» **RECORDS SUPPLIED**

------------------------------------------------------------

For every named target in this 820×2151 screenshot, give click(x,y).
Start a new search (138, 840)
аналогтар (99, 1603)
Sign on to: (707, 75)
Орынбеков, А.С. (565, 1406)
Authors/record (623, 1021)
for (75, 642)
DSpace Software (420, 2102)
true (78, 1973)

------------------------------------------------------------

» **TASK INSTRUCTIONS**
Return the line where "Sign on to: (707, 75)" appears, then every line after it to the end of the listing, all exactly as written.

» **SOLUTION FOR THIS TASK**
Sign on to: (707, 75)
Орынбеков, А.С. (565, 1406)
Authors/record (623, 1021)
for (75, 642)
DSpace Software (420, 2102)
true (78, 1973)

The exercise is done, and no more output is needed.